Upon becoming a business traveler, I got a no-annual fee airline miles rewards card, but I sometimes wonder if cash rewards are the better way to go. Here’s a quick and dirty face-off between cash back credit cards and no-annual fee miles cards.
The no-annual fee point is important. Proprietary airline cards (Delta SkyMiles, American AAdvantage, etc.) charge lofty annual fees.
Of course, they do offer perks like double miles on purchases or additional free tickets annually. These may make sense for hard-core travelers who charge $5k or more each month; they can recoup their annual fees in free travel pretty quickly.
For the rest of us, fee-free air miles credit cards like the PremierPass, Amex Blue Sky, Discover Miles, and others let you rack up generic points that can either be converted – usually 1 for 1 – into miles with most airlines, or used to book reward travel directly through a third party site like Expedia.
After earning miles with any credit card, you need at least 25,000 points to get even the most restricted domestic round-trip ticket. Assuming that same ticket would cost about $300 cash – each point is worth about 1.2 cents. So for every $1,000 spent, you earn $12 towards a flight.
Earning Cash Back
Standard cash back credit cards offer 1% cash back, so for every $1,000 you spend, you earn $10. However, many cash back credit cards have ways you can earn more than 1%.

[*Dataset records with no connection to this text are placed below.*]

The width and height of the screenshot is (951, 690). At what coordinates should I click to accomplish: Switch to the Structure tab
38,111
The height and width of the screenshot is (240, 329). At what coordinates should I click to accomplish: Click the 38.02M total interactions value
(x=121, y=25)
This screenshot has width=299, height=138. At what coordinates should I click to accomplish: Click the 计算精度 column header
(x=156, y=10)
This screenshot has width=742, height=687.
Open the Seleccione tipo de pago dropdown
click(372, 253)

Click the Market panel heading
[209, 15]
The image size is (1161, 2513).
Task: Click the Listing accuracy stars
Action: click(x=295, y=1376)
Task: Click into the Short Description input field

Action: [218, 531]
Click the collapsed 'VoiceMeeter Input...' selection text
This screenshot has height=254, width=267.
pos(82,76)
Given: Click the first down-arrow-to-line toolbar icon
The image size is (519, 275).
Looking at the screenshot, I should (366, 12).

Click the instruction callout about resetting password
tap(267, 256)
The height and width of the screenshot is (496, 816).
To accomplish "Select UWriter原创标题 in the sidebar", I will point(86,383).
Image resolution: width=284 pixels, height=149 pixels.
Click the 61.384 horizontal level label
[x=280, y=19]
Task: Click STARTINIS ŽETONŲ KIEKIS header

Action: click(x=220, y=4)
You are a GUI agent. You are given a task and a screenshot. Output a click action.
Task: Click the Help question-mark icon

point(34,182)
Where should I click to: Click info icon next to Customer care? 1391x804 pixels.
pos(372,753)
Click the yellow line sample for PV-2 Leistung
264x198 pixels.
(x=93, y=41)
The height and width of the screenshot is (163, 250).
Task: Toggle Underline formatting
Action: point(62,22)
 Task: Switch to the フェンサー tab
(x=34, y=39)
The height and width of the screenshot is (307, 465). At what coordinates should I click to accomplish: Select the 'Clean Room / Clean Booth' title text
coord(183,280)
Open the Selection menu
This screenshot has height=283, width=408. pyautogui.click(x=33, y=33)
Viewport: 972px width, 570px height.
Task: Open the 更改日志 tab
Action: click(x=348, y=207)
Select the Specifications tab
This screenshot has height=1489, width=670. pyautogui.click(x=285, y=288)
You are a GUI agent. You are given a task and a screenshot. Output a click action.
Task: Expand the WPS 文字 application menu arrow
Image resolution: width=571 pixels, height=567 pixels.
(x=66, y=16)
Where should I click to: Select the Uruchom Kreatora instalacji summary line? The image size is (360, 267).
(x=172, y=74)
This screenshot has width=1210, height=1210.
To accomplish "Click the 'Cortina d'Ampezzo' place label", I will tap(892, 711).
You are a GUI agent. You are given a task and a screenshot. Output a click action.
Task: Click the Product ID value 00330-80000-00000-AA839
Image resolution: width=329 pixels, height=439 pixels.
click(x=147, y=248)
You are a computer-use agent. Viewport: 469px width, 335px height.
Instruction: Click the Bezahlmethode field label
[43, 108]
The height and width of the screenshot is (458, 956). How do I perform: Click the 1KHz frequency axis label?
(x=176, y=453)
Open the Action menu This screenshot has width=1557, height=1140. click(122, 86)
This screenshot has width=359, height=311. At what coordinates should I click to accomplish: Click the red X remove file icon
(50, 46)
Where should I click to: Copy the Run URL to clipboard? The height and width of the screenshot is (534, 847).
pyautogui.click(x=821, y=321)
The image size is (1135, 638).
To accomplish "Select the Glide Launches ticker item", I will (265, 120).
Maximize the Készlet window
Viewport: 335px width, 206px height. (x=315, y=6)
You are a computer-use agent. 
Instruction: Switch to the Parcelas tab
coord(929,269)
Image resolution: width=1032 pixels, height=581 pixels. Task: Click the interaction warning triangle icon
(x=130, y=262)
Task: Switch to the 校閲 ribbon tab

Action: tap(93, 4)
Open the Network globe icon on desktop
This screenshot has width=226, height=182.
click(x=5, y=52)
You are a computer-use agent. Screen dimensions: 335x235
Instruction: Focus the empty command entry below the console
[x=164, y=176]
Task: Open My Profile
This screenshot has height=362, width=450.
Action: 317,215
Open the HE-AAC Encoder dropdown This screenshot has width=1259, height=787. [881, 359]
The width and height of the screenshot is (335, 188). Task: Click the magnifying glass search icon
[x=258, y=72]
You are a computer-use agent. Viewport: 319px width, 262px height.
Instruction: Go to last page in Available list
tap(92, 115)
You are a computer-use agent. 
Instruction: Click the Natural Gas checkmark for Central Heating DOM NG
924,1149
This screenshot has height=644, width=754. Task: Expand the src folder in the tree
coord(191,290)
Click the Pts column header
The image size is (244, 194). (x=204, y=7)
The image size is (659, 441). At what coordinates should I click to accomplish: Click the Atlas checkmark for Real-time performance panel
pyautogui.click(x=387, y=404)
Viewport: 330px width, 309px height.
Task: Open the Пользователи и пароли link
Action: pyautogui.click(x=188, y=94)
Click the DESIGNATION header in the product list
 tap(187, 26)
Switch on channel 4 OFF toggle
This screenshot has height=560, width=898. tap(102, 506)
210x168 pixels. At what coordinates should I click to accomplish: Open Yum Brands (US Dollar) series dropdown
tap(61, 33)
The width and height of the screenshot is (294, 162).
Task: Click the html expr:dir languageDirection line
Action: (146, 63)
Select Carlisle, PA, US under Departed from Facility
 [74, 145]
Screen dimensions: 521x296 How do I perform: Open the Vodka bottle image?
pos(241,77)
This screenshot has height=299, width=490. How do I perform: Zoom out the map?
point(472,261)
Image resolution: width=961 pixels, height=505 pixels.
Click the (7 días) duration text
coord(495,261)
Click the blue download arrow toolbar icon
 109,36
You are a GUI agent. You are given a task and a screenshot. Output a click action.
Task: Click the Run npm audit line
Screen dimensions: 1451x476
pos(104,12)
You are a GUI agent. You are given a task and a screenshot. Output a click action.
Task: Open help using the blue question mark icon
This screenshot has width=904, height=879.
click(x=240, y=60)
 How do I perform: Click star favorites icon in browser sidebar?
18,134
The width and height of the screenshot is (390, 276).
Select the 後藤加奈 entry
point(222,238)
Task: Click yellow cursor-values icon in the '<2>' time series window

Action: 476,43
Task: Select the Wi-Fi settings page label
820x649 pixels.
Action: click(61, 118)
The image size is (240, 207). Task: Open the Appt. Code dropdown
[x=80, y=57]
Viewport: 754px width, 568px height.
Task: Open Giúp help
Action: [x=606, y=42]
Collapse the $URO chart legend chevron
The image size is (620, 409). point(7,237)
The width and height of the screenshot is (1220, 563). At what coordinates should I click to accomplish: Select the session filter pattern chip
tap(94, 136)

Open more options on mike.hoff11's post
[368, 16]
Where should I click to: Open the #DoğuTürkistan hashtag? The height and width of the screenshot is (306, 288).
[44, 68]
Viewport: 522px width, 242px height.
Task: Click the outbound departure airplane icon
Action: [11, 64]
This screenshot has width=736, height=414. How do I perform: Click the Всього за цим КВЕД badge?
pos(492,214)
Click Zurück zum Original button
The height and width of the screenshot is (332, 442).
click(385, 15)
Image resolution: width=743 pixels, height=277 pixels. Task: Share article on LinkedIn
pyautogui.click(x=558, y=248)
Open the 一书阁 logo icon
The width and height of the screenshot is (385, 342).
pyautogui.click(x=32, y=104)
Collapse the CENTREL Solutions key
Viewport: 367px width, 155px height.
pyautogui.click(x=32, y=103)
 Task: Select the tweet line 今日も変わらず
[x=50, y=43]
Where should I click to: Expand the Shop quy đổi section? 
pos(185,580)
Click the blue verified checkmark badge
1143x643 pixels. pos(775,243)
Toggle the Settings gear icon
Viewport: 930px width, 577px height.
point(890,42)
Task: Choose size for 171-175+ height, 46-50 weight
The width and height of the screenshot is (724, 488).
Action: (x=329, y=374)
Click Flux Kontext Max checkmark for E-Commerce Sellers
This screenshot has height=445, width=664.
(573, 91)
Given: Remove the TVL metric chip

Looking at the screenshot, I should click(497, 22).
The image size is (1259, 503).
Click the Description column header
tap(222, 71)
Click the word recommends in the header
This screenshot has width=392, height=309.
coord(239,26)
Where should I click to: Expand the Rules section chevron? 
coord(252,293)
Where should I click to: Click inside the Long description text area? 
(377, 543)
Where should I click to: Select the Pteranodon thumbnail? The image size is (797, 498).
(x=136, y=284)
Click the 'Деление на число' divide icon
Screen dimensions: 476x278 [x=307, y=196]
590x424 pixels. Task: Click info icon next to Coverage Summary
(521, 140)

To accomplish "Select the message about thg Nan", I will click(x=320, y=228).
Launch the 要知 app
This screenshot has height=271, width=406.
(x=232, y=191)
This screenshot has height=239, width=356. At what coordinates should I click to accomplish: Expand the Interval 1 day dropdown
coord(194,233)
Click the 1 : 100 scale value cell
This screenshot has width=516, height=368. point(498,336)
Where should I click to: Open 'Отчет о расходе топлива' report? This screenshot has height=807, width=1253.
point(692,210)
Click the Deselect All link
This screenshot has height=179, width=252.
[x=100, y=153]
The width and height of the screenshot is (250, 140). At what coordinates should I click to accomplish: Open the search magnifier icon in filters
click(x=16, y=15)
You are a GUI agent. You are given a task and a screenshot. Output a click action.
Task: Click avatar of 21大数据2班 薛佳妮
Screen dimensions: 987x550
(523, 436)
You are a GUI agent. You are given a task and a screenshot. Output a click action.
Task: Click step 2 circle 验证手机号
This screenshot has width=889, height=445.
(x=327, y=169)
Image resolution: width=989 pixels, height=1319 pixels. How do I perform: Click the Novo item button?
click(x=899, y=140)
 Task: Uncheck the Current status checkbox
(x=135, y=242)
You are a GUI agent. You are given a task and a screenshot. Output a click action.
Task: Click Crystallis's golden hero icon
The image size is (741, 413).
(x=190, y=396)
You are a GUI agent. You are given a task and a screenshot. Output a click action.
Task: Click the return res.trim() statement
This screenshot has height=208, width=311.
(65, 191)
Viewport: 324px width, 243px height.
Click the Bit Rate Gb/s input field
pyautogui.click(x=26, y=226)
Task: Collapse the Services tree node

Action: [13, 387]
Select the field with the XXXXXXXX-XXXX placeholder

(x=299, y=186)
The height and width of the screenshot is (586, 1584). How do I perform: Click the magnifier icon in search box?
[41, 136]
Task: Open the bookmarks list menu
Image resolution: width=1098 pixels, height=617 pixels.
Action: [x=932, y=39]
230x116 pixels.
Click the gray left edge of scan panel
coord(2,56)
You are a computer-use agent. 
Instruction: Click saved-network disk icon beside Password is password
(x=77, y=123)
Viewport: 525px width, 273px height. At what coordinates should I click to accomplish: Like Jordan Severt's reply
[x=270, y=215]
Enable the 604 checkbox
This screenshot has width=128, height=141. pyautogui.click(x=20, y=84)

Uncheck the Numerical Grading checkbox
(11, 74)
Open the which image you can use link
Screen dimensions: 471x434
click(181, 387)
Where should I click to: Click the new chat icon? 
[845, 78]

For example, the Chase Freedom card gives you up to 1% cash back on every dollar spent plus 5% on up to $1,500 of purchases in select categories.
It seems to me that a cash back card is the better way to go.
Which brings me to a final reminder about credit card offers. Typically, the better the rewards program, the higher the APR and fees. The Chase Freedom card has a great cash back program, but a high APR. So this is not a card for anybody who might even think about carrying a balance. All the others mentioned in this articles have more reasonable APRs under 15%. But remember, if you are carrying a balance, even a small one, and even occasionally, rewards are meaningless. You are still paying your credit card more than it is paying you.
Do you carry a cash rewards or mileage rewards credit card? Are you happy with it?